*What you will do*
What lines below mention the word "current"? Copy each one.

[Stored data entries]

----------------------------------------

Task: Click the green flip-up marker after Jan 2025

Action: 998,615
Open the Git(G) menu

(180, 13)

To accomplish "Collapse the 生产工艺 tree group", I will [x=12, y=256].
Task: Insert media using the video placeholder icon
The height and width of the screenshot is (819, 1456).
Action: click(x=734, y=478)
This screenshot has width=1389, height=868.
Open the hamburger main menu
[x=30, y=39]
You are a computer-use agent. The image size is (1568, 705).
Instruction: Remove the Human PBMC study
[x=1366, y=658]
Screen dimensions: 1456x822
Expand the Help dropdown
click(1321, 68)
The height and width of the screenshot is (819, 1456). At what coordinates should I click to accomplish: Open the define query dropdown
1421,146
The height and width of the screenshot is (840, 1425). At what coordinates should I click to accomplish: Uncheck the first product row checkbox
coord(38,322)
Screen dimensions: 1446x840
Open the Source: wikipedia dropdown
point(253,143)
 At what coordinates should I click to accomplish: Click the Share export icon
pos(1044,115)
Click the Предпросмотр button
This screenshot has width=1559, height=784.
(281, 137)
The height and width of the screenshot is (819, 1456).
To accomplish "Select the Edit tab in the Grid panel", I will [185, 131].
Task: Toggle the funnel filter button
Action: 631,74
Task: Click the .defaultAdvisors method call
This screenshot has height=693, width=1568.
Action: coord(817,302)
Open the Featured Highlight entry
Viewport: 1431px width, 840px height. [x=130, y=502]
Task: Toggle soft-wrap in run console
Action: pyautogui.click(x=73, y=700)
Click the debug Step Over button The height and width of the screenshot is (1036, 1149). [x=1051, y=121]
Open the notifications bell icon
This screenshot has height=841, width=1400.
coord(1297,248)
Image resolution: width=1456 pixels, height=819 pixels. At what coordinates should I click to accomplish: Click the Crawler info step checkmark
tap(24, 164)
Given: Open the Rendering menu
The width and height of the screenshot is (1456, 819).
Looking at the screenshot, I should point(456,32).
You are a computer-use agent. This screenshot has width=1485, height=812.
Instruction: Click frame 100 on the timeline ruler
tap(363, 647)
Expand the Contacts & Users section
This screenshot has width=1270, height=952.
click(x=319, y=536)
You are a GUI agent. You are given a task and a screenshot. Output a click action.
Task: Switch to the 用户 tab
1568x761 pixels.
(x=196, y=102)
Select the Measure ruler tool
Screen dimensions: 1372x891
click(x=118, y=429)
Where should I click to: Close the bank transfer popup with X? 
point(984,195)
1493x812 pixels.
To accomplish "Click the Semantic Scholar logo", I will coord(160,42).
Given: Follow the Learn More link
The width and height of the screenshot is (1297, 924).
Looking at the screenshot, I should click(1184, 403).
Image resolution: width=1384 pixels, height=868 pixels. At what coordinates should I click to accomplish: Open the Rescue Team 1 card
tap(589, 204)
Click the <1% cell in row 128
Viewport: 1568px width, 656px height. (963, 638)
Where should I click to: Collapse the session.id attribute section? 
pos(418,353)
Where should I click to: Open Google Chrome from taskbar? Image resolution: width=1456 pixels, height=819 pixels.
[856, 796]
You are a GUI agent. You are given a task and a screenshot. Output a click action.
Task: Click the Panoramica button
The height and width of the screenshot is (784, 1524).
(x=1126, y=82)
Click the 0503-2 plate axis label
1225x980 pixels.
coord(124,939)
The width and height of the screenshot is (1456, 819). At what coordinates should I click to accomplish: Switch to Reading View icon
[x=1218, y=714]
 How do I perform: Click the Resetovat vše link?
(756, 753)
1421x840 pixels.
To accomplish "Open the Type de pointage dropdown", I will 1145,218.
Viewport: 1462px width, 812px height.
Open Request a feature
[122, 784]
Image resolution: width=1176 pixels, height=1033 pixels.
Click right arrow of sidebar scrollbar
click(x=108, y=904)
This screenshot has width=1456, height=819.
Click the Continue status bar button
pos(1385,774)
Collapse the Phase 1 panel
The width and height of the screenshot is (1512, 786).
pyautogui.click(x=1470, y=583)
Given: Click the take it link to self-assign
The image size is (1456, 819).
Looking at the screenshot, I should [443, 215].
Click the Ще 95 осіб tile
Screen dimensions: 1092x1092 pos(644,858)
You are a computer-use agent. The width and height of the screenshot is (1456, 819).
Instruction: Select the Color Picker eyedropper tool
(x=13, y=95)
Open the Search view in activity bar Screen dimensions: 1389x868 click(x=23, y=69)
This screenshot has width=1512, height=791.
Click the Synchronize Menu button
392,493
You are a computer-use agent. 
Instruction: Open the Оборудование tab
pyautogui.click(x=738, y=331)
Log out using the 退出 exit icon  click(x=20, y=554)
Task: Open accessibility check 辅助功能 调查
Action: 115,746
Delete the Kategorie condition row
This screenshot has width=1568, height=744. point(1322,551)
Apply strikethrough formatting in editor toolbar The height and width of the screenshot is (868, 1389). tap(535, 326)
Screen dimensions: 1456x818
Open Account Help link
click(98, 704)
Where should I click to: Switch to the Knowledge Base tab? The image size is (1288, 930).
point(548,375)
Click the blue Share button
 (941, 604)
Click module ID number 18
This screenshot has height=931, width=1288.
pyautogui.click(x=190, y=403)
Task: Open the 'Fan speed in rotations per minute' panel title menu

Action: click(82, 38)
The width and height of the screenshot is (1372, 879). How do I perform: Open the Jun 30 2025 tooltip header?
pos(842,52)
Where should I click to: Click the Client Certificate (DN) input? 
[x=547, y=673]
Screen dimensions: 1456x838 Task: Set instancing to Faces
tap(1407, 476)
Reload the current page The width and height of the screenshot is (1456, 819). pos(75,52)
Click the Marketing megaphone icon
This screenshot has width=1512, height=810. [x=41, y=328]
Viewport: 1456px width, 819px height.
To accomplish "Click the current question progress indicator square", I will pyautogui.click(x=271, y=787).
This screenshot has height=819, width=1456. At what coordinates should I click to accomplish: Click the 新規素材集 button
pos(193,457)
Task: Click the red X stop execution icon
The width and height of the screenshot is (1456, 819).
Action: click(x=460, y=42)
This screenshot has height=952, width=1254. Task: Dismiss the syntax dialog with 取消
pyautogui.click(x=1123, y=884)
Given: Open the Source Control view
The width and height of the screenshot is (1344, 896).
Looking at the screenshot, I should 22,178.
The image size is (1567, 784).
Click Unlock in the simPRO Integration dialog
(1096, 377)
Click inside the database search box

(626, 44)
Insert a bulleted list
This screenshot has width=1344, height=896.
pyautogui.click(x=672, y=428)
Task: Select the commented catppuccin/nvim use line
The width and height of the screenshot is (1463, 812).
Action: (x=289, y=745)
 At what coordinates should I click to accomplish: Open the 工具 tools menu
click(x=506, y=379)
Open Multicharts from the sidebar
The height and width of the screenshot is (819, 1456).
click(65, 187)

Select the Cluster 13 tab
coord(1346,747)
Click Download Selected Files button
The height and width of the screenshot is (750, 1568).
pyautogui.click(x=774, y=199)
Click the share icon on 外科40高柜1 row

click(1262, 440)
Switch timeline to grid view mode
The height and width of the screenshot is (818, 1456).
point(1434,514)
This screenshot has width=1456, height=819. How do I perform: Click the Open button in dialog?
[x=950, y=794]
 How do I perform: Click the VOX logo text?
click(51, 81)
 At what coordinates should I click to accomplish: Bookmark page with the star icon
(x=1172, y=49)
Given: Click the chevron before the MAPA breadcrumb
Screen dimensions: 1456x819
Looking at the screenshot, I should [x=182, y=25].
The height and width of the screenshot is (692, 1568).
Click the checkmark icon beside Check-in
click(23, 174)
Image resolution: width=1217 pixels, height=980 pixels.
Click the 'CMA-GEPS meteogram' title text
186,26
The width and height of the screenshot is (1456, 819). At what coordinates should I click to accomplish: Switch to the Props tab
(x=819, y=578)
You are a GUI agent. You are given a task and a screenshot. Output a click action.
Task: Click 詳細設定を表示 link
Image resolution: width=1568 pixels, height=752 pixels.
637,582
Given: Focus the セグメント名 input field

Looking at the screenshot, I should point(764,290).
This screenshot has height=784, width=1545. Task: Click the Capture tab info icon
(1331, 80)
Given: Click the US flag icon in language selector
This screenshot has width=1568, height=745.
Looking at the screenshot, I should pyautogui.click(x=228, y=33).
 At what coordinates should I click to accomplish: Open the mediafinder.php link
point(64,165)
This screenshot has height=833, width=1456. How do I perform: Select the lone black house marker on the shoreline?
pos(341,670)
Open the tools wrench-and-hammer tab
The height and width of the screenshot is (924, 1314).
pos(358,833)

----------------------------------------

*Result of this exercise*
Reload the current page The width and height of the screenshot is (1456, 819). pos(75,52)
To accomplish "Click the current question progress indicator square", I will pyautogui.click(x=271, y=787).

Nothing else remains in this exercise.